Since March of 2020, over 29 million Americans have been diagnosed with COVID-19, according to the CDC. Over 540,000 have died in the United States as this unprecedented pandemic has swept the globe. And yet, by the end of 2020, it looked like science was winning: vaccines had been developed.

In celebration of the power of science we spoke to three people: an individual, a medical provider, and a vaccine scientist about how vaccines have impacted them throughout their lives. Here are their answers:

John Scully, 79, resident of Florida

Photo courtesy of John Scully

When John Scully was born, America was in the midst of an epidemic: tens of thousands of children in the United States were falling ill with paralytic poliomyelitis — otherwise known as polio, a disease that attacks the central nervous system and often leaves its victims partially or fully paralyzed.

"As kids, we were all afraid of getting polio," he says, "because if you got polio, you could end up in the dreaded iron lung and we were all terrified of those." Iron lungs were respirators that enclosed most of a person's body; people with severe cases often would end up in these respirators as they fought for their lives.

John remembers going to see matinee showings of cowboy movies on Saturdays and, before the movie, shorts would run. "Usually they showed the news," he says, "but I just remember seeing this one clip warning us about polio and it just showed all these kids in iron lungs." If kids survived the iron lung, they'd often come back to school on crutches, in leg braces, or in wheelchairs.

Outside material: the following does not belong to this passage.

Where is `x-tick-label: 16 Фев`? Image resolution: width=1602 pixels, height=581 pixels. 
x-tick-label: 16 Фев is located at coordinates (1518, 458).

"We all tried to be really careful in the summer — or, as we called it back then, 'polio season,''" John says. This was because every year around Memorial Day, major outbreaks would begin to emerge and they'd spike sometime around August. People weren't really sure how the disease spread at the time, but many believed it traveled through the water. There was no cure — and every child was susceptible to getting sick with it.

"We couldn't swim in hot weather," he remembers, "and the municipal outdoor pool would close down in August."

Then, in 1954 clinical trials began for Dr. Jonas Salk's vaccine against polio and within a year, his vaccine was announced safe. "I got that vaccine at school," John says. Within two years, U.S. polio cases had dropped 85-95 percent — even before a second vaccine was developed by Dr. Albert Sabin in the 1960s. "I remember how much better things got after the vaccines came out. They changed everything," John says.